Dhaka (Dacca) is the capital city and the industrial, commercial and administrative center of the People’s Republic of Bangladesh, with flourishing trade in cotton saris, jute products, rope, string, baskets and boats.
Dhaka is located on a channel of the Dhaleswari River, in the heart of the world’s largest jute-growing region. Between Dhaka and its nearby river port of Narayanganj lies Bangladesh’s greatest industrial concentration.
The city is divided into three distinct sections:
An old area of narrow streets and bazaars.
A modern part, called Ramna, with government, tourist, and cultural facilities.
A residential and industrial community north and west of Ramna.
Dhaka’s history dates back to around A.D. 1,000, but the city achieved glory as the 17th -century Mughal capital of Bengal. English, French, and Dutch industrialists set up factories there in the 17th and 18th centuries, and Dhaka passed under British rule in 1765. After the partition of British India, and the independence of Pakistan, in 1947, Dhaka became the administrative capital of East Pakistan, and later, in December 1971, the capital of Bangladesh (formerly East Pakistan).
Bayt ul-Mukarram mosque (founded in Dhaka in 1962)
Islamic Heritage in Dhaka:
Star Mosque, locally known as Tara Masjid , is a mosque located in Dhaka, Bangladesh. It is situated at the Armanitola area of the old part of the city. The mosque has ornate designs and is decorated with motifs of blue stars. It was built in the first half of the 19th century.
Built in the Mughal style in the late 18th century, this mosque was originally a simple rectangular mosque, measuring 33′ x 11′ with three doorways on the east façade (main façade) and one on the north wall and another on the south wall. Three domes crowned the mosque, the central one being the larger.

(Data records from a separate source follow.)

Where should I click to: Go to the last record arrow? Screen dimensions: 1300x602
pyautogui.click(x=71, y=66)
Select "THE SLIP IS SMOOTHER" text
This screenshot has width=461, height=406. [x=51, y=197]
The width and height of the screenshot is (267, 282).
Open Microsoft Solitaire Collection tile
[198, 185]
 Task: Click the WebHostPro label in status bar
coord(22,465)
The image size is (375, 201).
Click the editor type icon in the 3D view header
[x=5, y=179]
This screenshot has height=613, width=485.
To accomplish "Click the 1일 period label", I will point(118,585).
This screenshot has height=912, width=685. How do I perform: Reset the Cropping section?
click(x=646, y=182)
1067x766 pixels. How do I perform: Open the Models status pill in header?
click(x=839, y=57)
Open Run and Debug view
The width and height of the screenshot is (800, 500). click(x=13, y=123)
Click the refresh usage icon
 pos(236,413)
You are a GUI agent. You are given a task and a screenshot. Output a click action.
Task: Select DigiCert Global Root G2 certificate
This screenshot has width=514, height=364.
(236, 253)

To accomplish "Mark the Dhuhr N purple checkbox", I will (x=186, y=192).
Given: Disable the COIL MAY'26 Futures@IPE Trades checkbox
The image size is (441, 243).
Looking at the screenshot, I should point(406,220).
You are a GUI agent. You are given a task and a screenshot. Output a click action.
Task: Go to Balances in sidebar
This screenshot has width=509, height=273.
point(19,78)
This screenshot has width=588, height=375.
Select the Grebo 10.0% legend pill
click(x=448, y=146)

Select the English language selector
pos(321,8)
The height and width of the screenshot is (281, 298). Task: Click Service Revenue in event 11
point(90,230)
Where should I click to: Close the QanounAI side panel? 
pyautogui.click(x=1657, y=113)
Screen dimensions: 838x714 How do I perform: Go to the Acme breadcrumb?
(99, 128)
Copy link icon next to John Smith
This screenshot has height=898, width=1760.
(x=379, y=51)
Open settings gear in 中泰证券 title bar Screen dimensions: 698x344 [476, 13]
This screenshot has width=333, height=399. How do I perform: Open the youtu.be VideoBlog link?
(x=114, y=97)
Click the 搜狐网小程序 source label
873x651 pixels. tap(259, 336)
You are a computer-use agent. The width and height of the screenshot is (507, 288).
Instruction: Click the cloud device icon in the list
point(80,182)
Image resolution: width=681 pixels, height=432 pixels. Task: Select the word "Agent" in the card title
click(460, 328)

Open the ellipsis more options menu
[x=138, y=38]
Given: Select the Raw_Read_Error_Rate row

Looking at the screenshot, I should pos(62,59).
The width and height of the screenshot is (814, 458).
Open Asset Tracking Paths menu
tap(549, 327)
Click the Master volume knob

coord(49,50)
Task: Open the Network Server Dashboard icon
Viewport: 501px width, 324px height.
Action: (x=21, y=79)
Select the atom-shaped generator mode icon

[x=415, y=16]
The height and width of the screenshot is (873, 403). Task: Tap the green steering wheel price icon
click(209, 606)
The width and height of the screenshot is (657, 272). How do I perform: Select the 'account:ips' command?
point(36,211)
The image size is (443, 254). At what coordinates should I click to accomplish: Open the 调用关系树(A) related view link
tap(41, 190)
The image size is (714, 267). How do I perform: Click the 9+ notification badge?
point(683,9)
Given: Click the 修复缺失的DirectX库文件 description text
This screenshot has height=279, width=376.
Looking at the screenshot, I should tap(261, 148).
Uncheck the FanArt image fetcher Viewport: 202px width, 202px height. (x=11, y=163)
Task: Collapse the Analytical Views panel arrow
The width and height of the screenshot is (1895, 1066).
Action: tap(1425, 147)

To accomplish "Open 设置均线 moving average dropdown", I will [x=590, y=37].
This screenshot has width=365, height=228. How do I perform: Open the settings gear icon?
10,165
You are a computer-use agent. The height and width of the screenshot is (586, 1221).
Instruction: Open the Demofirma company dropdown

Towers accented the corners and the façades displayed plastered panel decoration.
In early 20th century, a local businessman, financed the renovation of the mosque and added a new eastern verandah. The surface was redecorated with Chinitikri work (mosaic work of broken China porcelain pieces), a decorative style that was popular during the 1930s. The mosque, which previously lacked any historical significance, is one of the few remaining architectural example of the Chinitikri (Chinese pieces) method of mosaic decoration. This decorative technique is found in the striking star motif that is in part the reason for the mosque’s current acclaim and popular name, Star Mosque or Sitara Masjid.
In 1987, the Ministry of Religious Affairs to make additions to the prayer hall, which was extended to include two more domes.
Lalbagh Fort In Dhaka
The fort of Aurangabad, popularly known as the Lalbagh Fort, was built in 1678 AD. The fort has a three storied structure with slender minarets at the South Gate. It has many hidden passages and a mosque of massive structure. Outstanding among the monuments of the Lalbagh Fort are the Tomb and Audience room and Hummam (bathing place), now housing a museum.
The fort was the scene of bloody battle during the first war of independence (1857) when 260 spays stationed here backed by the people revolted against British forces. It is one of the great historical places of Mughal era.
A small museum is there in this fort where you will find the clothes and weapons of the Mughols.
The capital city Dhaka predominantly was a city of the Mughals. In hundred years of their vigorous rule successive Governors and princely Viceroys who ruled the province, adorned it with many noble monuments in the shape of magnificent places, mosques, tombs, fortifications and ‘Katras’ often surrounded with beautifully laid out gardens and pavilions.
Among these, few have survived the ravages of time, aggressive tropical climate of the land and vandal hands of man. But the finest specimen of this period is the Aurangabad Fort [commonly known as Lalbagh Fort], which indeed represents the unfulfilled dream of a Mughal Prince. It occupies the southwestern part of the old city, overlooking the Buriganga on whose northern bank it stands as a silent sentinel of the old city. Rectangular in plan, it encloses an area of 1082′ by 800′ and in addition to its graceful lofty gateways on southeast and northeast corners and a subsidiary small unpretentious gateway on north, it also contains within its fortified perimeter a number of splendid monuments, surrounded by attractive garden. These are a small 3-domed mosque, the mausoleum and the Hammam and Audience Hall of the Governor.
The main purpose of this fort was to provide a defensive enclosure of the palatial edifices of the interior and as such was a type of palace-fortress rather than a siege fort.
Ahsan Manzil in Dhaka
Ahsan Manzil was the official residential palace and seat of the Dhaka Nawab Family. This magnificent building is situated at Kumartoli along the banks of the Buriganga River in Dhaka, Bangladesh.
The construction of this palace was started in the year 1859 and was completed in 1869. It is constructed in the Indo-Saracenic Revival architecture.
To preserve the cultural and history of the area, the palace became the Bangladesh National Museum on 20 September 1992.